◆ ASSIGNED TASK
The task calls for the line containing "Given: Open the Convert assignments dropdown" and all later lines, through the end of the entries below, to be set down exactly and without pictures.

◆ DATA FOR ANALYSIS
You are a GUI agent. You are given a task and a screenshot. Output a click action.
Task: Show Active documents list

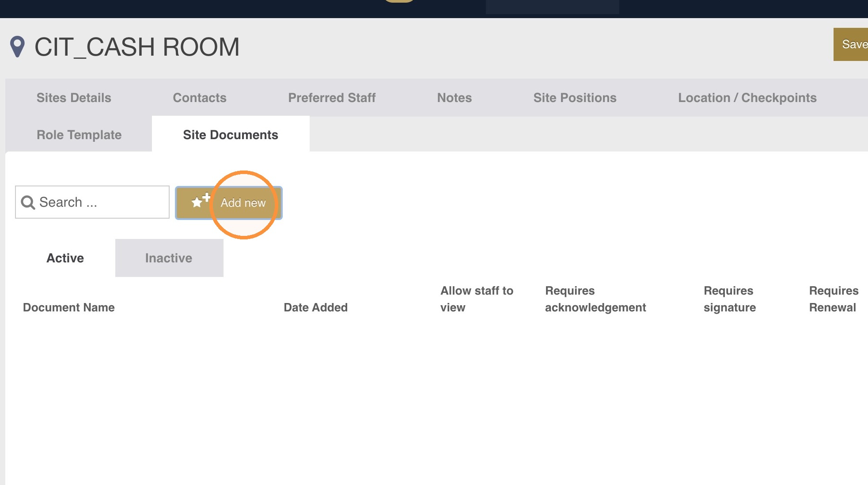[65, 258]
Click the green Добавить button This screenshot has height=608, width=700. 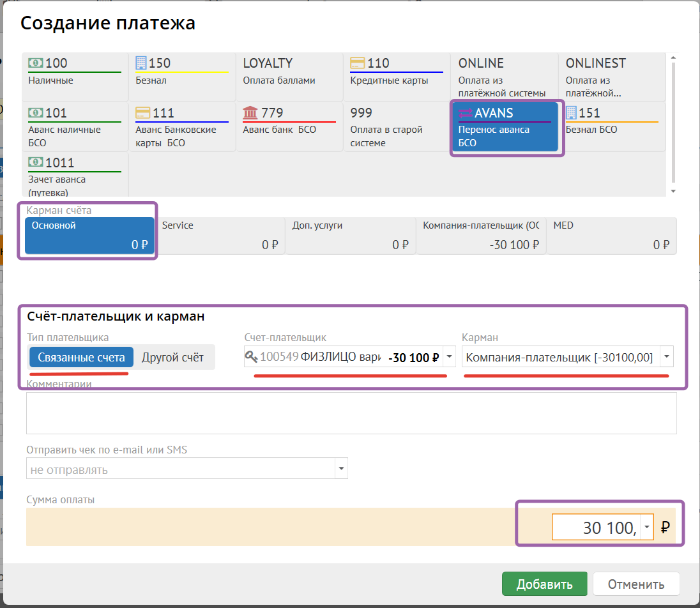tap(544, 584)
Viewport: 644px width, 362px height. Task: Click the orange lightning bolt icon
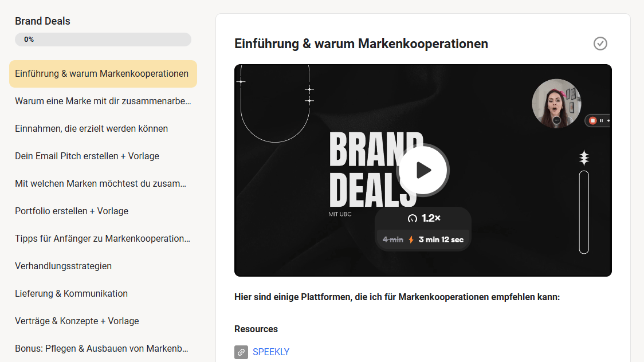(x=411, y=240)
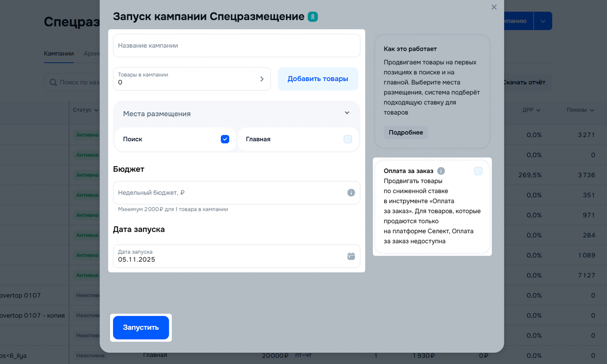Uncheck the Поиск placement checkbox
Viewport: 607px width, 364px height.
click(x=225, y=139)
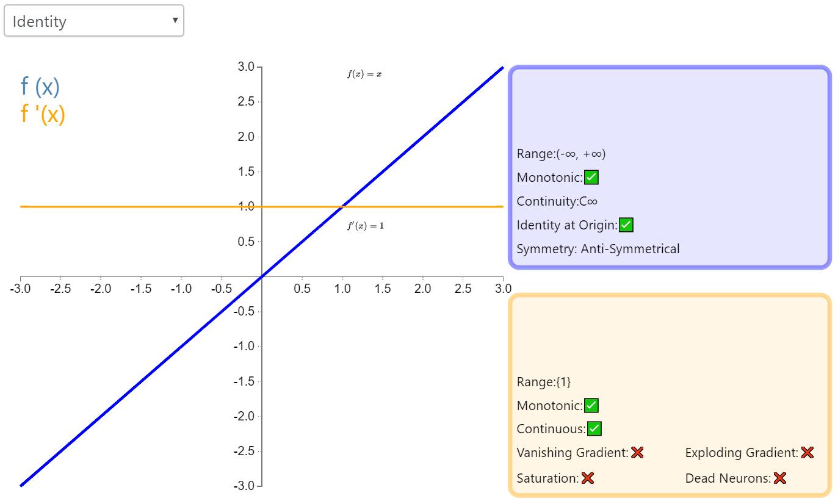The height and width of the screenshot is (504, 838).
Task: Click the Vanishing Gradient red cross icon
Action: coord(637,453)
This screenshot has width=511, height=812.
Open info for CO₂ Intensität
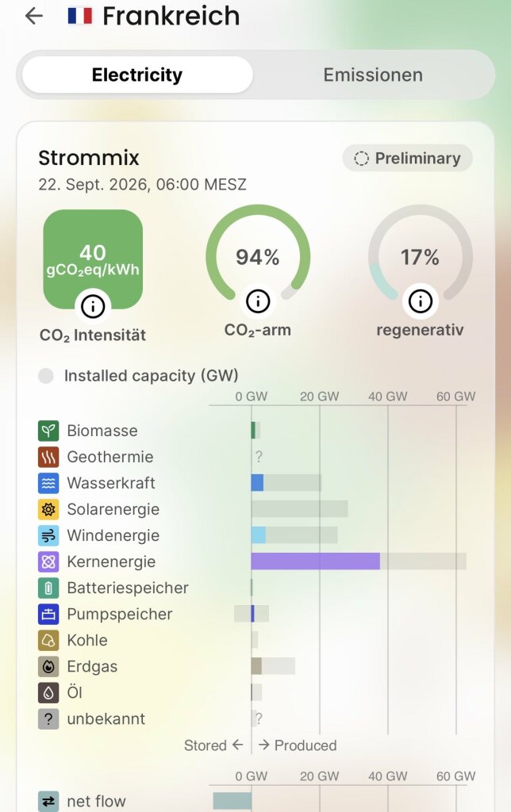click(x=93, y=307)
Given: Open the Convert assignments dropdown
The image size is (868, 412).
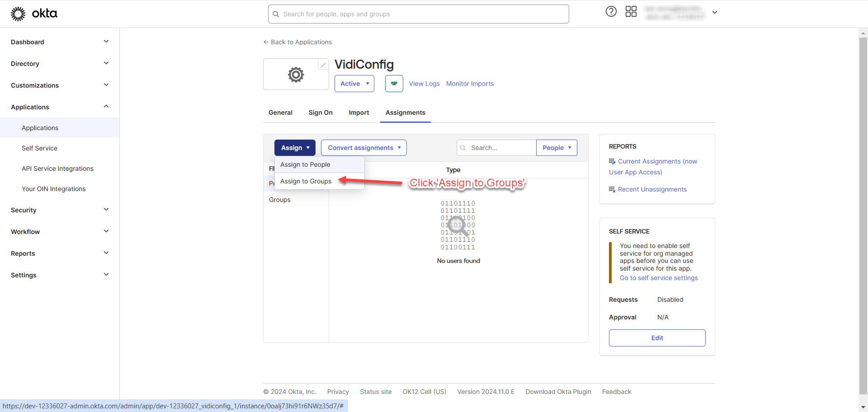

◆ EXERCISE OUTPUT
Given: Open the Convert assignments dropdown
The image size is (868, 412).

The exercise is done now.